The real estate sector definitely needs a stimulus which the Budget announcement can provide. Some of the key expectations from the Government are to improve liquidity, balance fiscal discipline with stimulus, and expedite resolution of stressed projects, few of which are already under way.

A resolution on the liquidity crunch and of the NBFC crisis is crucial so providing the requisite incentives is expected. The sector also expects the Government to reintroduce the subvention scheme as it will eventually result in favour of both buyers and developers.

With the Government's goal for ‘Housing for all 2022’, the affordable housing is expected to flourish in 2020. To match with on-going price range in metros, it is imperative to increase the limit of affordable housing to Rs 1 crore from the current cap of Rs 45 lakh, or alternately increase the size limit to 60 sqmt from the current 30 sqmt. This will bring more projects and locations under the affordable ambit where a larger section of the population will be benefited. Apart from these, ensuring capital gains on par with shares to provide benefits to developers will help maintain the cash flow in the market.

Agencies
Ashish Anand, CEO & MD, DAG
14/16

Ashish Anand, CEO & MD, DAG

While the Government’s inclination to link art and heritage to cultural tourism is to be lauded, we need to provide a fillip to the art sector which has remained depressed. My wish list from the Budget:
- There are indications that GST on art may be increased. I sincerely hope that is not the case, and in fact, it is rationalised at 5 per cent
- The Government should encourage patronage of the arts in public spaces/buildings by allocating a percentage of the spend on art
- Budget allocations to Government museums such as NGMA need to be increased which will further allow them to purchase art - something they have been constrained in doing
- Concessions and tax exemptions should be made for people bringing Indian art back to India from overseas
- There should be tax exemptions for art philanthropy. For example, collectors donating works to state museums or those setting up private museums should be given concessions

Agencies
Anurag Avula, Co-founder & CEO, Shopmatic
15/16

Anurag Avula, Co-founder & CEO, Shopmatic

We are hopeful that the Budget will continue to serve the interests of SMBs and individual entrepreneurs. Owing to the nationwide digitisation drive, we have seen increased adoption from tier II states and beyond. This year, we hope that the government will continue to be bullish on the same and will come up with more rewarding benefits for aspiring businessmen and startups.

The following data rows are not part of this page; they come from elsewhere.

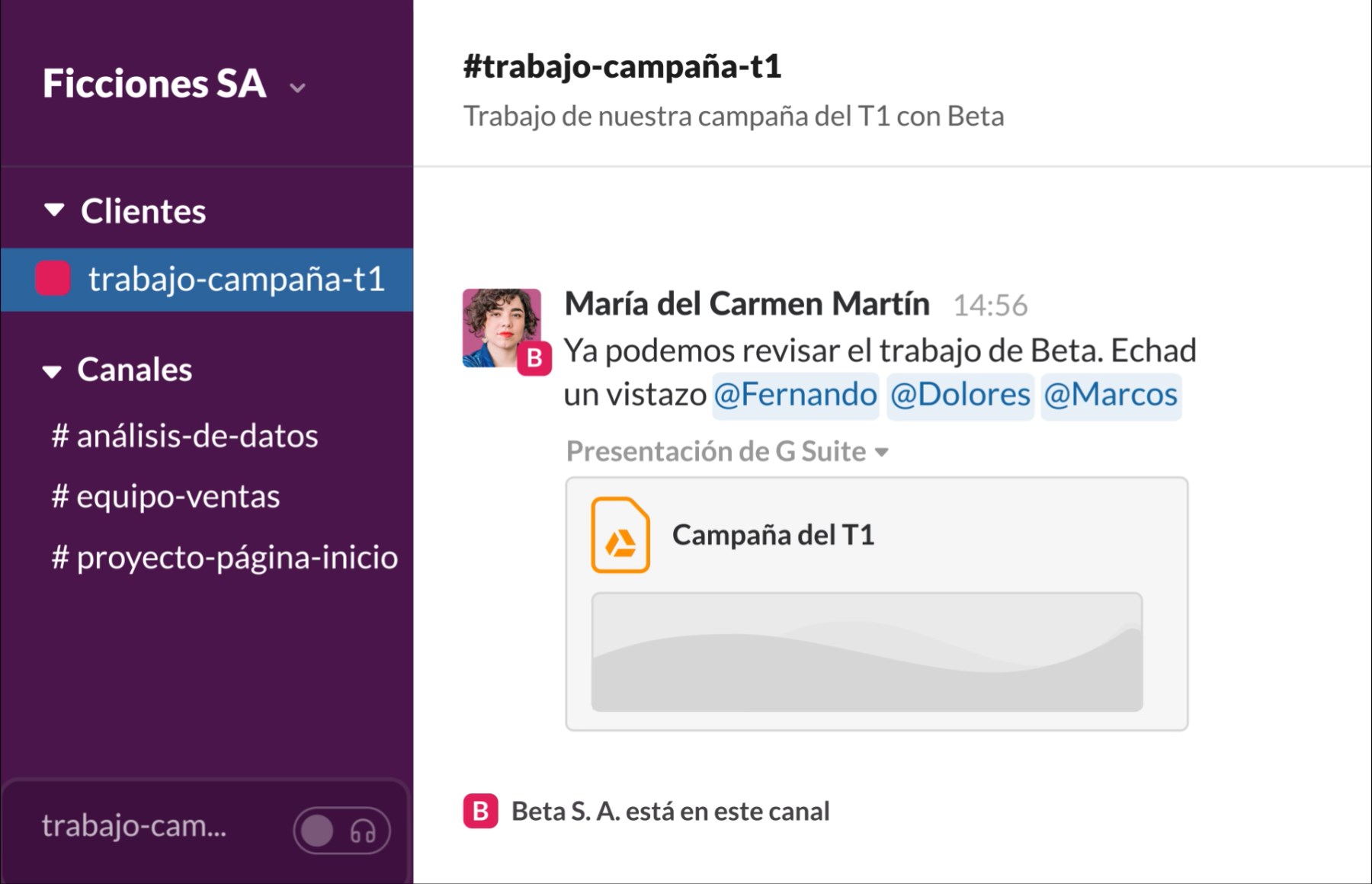Open the Ficciones SA workspace menu
1372x884 pixels.
tap(174, 84)
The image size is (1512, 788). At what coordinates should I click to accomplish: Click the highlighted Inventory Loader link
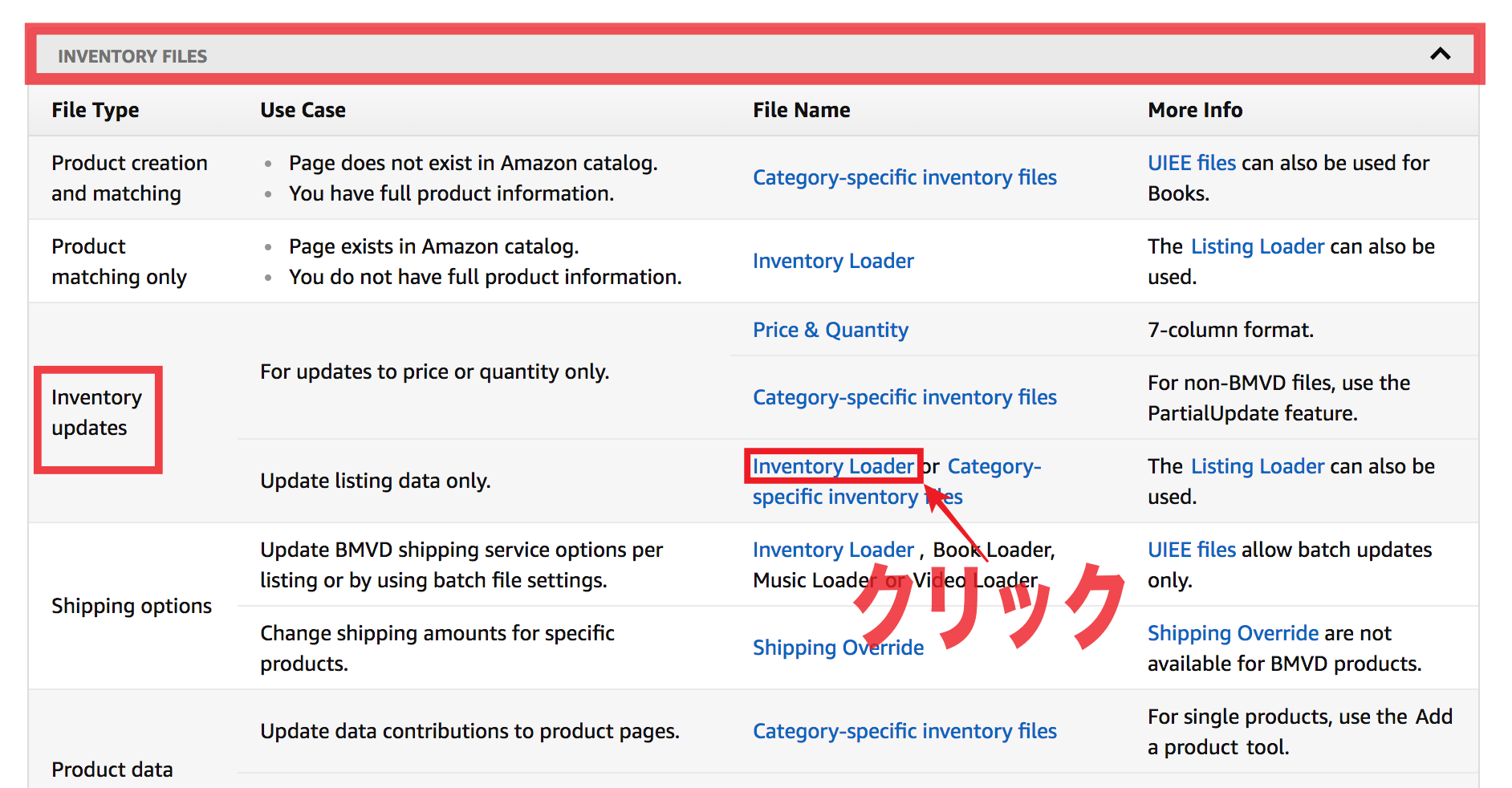833,466
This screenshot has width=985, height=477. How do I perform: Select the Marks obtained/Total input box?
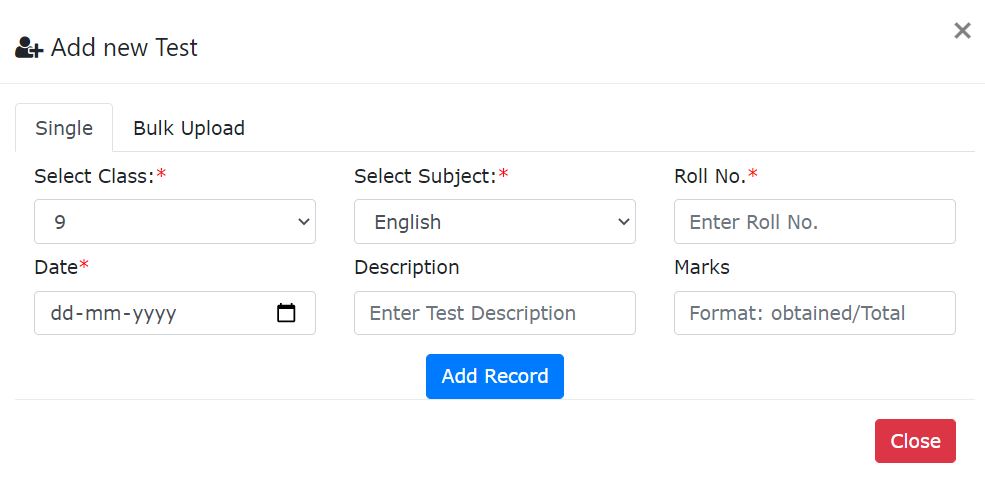pos(814,313)
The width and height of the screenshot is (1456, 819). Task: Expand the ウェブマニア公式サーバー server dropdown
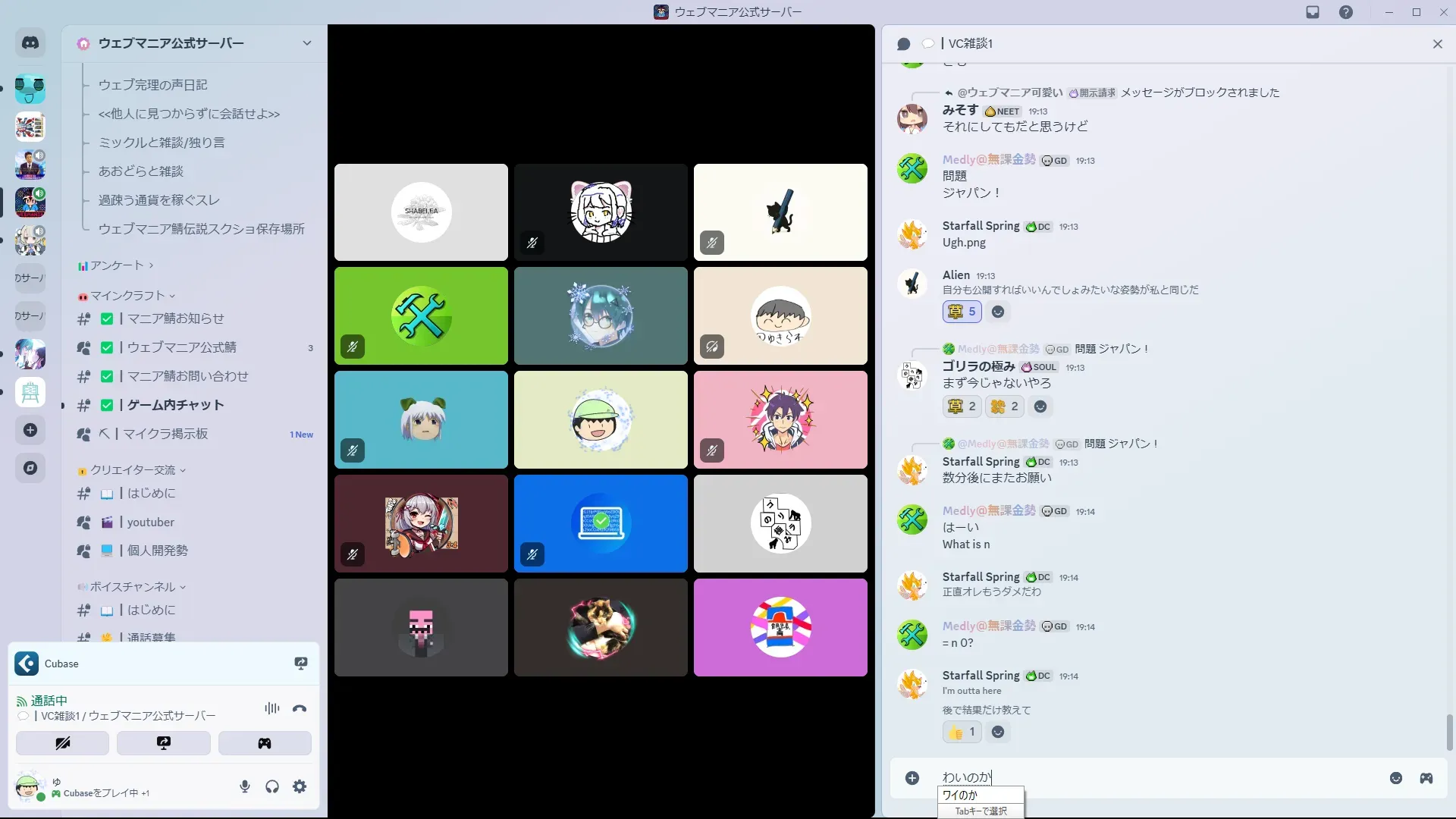307,43
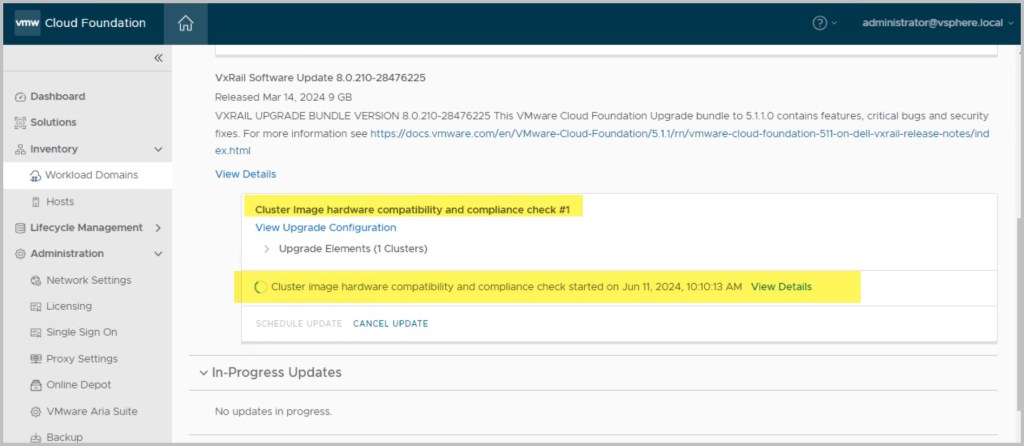Expand the Lifecycle Management section
Screen dimensions: 1024x446
click(158, 228)
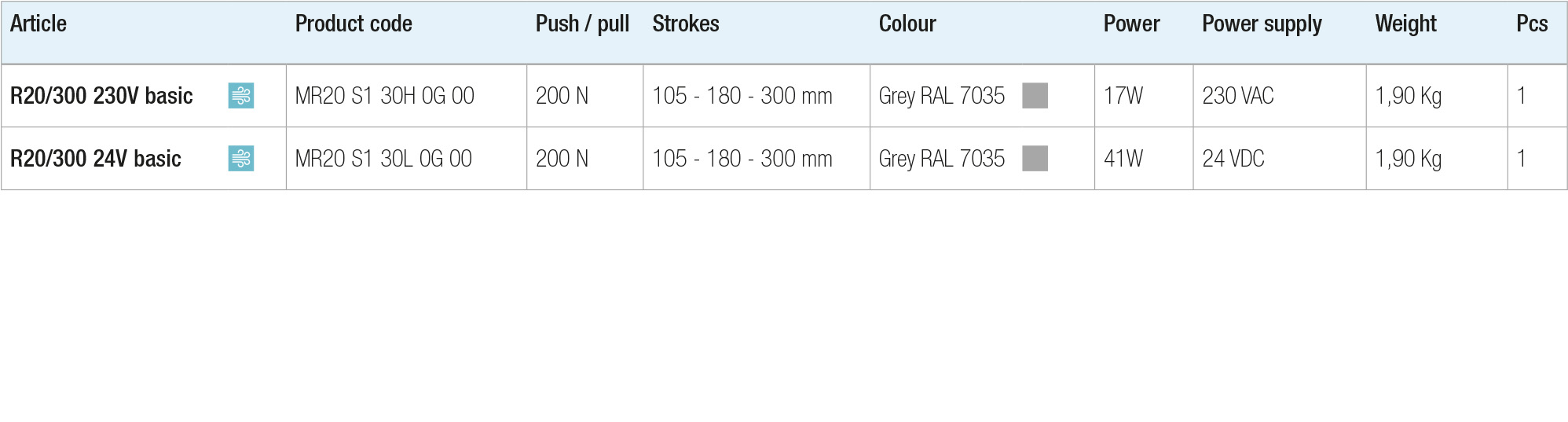Select the grey RAL 7035 swatch in first row
This screenshot has width=1568, height=422.
1035,96
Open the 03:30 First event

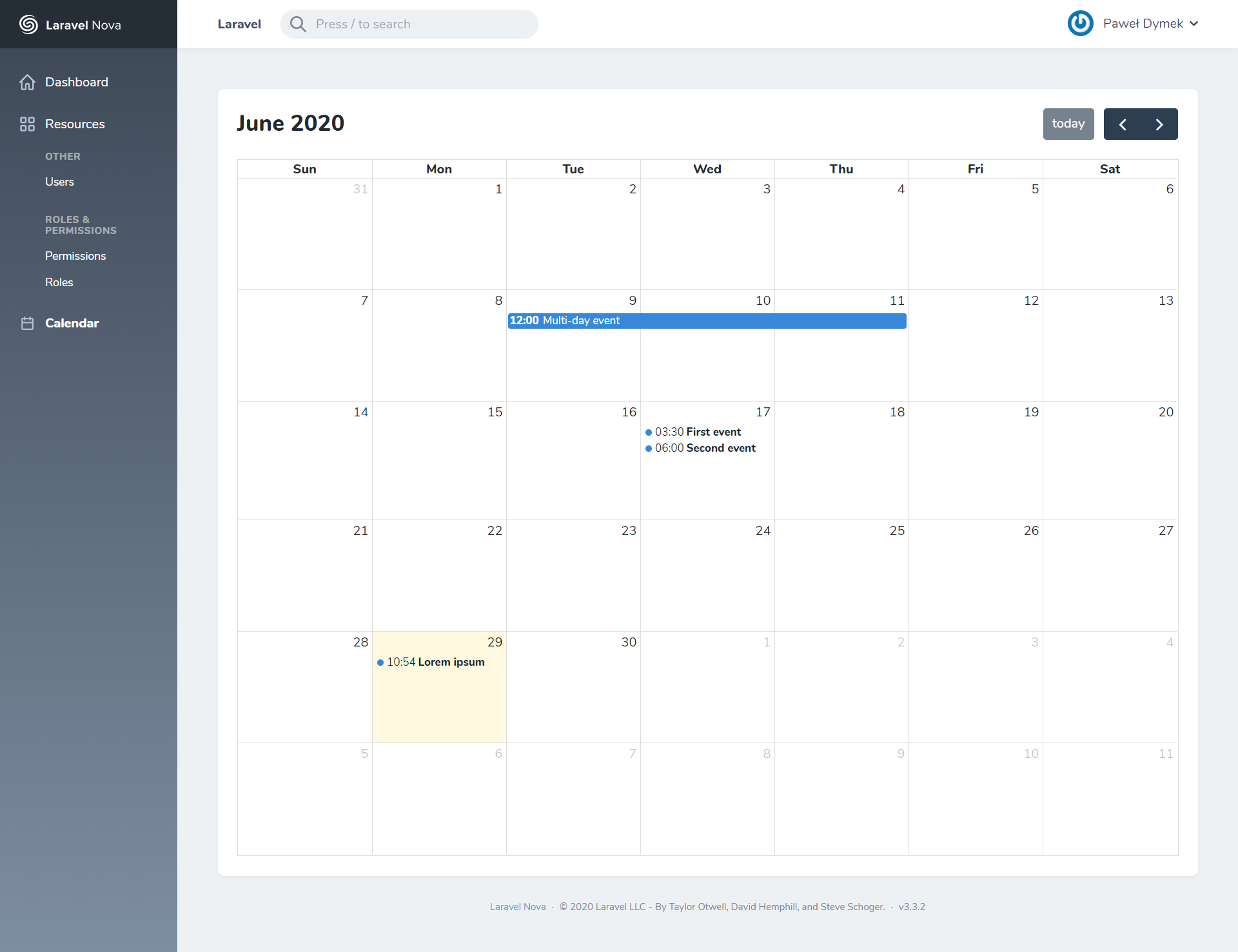click(698, 432)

Efforts should also be channeled on aiding up-skilling, so that individual entrepreneurs, hobbyists, crafts person and artisans are able to enhance their existing skills, and better leverage the online and offline opportunities available for them to achieve success.

Agencies
Kunal Sawhney, CEO, Kalkine
16/16

Kunal Sawhney, CEO, Kalkine

This Budget should facilitate the ease of doing business, simplify the tax structure and introduce some beneficial tax reforms to promote flow of investments.

Though India made a significant jump from 77th to 63rd position in the World Bank’s Ease Of Doing Business Ranking 2020, the country still needs to implement certain measures that can offer more autonomy to the industry to perform. Streamlining the regulatory compliance mechanism and business-friendly policies can give a further boost to businesses.

Streamlined and fair tax reforms, and a fast-track dispute resolution forum can offer higher transparency for investors seeking to invest in India. The Government can think over constituting a GST-specific federal body that can provide more clarity over the indirect tax besides addressing grievances related to the tax.

Issues like slowest pace of economic growth, sluggish consumer demand and decelerating private investment have been draining business confidence continuously in the country, suggesting a need for robust and deep-rooted structural reforms to revive the economy.

Promoting skill development via higher education can bolster the economy’s sluggish growth. Stimulating credit growth is essential to give a boost to the nation’s investment cycle. The Government should give significant emphasis to banks and other lending institutions, which are battling with liquidity constraints, finding it more difficult to meet their funding needs.